Ours is Panda because it is black and white and looks like she's smiling, so we have a fluffy toy Panda in the window. We also have a small Freedom caravan and that looks like a penguin so he's called Pereguin. We also have two leprechauns and a doll called Helen who all have personal stories to tell! We're all daft but is'nt it fun  :lol: :roll:


----------



## smithies (Jul 1, 2007)

oh....that a slippery slope....asking for help naming your pride and joy !!!!

Lots of you will know that our RV was called GAV, after his registration....now that we have bought a place in Morocco, and are selling GAV, some smart friends of ours came up with a name for our new house in Agadir....yep....GAV-IS-GON....still not quite sure that we will adopt this idea....our kids are cringing as we speak !!!

Jenny


----------



## Ozzyjohn (Sep 3, 2007)

I wanted to call ours Sundew.
Why?
Sundew was the name of the 1957 Grand National Winner (my birth year).
Sundew was also the name given to the rather large walking dragline which I was always in awe of as a small child growing up in Corby, Northamptonshire. (see here 
)
Sundew seemed to fit the rather large Dethleffs to a tee.

However, Mrs O bought a cuddly toy from Ikea and named him and the motorhome (also male) - Bernard.

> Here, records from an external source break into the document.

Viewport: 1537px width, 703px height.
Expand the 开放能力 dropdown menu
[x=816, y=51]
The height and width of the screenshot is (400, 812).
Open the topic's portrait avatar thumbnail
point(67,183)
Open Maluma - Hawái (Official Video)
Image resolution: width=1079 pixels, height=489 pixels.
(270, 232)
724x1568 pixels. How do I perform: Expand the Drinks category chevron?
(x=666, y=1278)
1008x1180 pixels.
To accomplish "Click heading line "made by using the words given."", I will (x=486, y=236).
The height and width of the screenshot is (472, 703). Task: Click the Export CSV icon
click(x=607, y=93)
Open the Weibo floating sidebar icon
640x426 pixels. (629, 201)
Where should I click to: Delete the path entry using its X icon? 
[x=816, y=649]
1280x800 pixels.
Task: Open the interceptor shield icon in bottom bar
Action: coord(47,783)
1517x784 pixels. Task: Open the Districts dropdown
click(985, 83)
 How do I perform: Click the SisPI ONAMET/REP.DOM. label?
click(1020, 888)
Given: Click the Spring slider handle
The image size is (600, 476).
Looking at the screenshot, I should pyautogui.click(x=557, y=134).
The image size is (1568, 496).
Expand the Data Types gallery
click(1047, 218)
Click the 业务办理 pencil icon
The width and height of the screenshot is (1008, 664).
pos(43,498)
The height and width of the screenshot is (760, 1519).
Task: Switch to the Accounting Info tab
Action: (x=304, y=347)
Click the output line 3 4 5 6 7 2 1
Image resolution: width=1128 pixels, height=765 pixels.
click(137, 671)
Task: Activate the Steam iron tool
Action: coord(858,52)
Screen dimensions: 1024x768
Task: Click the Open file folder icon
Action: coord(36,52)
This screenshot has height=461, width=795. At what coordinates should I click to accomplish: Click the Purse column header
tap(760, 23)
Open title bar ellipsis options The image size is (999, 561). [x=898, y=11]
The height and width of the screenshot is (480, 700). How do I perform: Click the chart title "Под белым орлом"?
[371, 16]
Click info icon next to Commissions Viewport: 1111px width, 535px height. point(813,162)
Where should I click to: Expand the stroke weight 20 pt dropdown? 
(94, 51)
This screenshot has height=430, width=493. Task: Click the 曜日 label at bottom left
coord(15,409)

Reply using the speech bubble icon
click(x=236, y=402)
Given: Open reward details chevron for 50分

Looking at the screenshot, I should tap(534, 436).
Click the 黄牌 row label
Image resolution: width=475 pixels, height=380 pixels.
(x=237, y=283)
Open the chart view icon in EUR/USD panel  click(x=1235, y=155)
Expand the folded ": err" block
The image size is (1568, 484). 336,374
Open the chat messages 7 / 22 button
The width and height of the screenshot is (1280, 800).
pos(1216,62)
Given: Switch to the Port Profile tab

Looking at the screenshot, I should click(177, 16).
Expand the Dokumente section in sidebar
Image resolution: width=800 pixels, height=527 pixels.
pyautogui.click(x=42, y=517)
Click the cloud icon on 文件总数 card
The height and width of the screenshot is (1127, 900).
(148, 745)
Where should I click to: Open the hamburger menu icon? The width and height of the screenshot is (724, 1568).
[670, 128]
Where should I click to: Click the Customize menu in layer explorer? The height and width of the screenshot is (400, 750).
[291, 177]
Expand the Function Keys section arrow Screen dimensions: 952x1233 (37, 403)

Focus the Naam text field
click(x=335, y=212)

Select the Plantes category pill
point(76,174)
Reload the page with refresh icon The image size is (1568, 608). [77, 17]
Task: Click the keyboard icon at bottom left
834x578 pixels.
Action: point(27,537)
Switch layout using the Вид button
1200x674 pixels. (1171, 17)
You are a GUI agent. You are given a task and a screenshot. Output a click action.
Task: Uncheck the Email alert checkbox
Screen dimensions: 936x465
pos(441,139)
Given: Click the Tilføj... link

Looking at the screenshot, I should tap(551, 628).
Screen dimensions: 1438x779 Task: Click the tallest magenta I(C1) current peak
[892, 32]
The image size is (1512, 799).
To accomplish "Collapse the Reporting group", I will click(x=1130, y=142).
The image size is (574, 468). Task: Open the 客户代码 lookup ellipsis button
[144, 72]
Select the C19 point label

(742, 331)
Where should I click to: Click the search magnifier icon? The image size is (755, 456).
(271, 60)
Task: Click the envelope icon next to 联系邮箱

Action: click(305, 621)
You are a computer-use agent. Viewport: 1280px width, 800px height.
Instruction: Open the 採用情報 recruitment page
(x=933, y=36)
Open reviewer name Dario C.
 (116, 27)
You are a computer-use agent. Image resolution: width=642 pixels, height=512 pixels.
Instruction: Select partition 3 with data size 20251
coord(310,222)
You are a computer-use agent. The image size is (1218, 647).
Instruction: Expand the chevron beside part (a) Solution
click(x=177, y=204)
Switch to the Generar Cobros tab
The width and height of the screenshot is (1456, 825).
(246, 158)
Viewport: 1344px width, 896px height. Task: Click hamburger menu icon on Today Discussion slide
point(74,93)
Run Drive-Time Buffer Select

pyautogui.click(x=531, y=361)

He does always bring us a great deal of comfort.  

Regards,
JohnSundew

Oops, my link ended up in the wrong place? ...and it is the wrong link!


----------



## Delores (Feb 21, 2010)

Ours is Delores because there's a sort of classy faded glory about her and the name seemed perfect. An air of "I'm ready for my close-up now Mr DeMille" about her! She has these really lovely lamps inside that are so reminicent of a bygone era - well I think so anyway!

(I'd add a photo to show you by don't know how... first it's the wrong format, then it's too big - it's only 46.1kb - how much smaller can it get..?)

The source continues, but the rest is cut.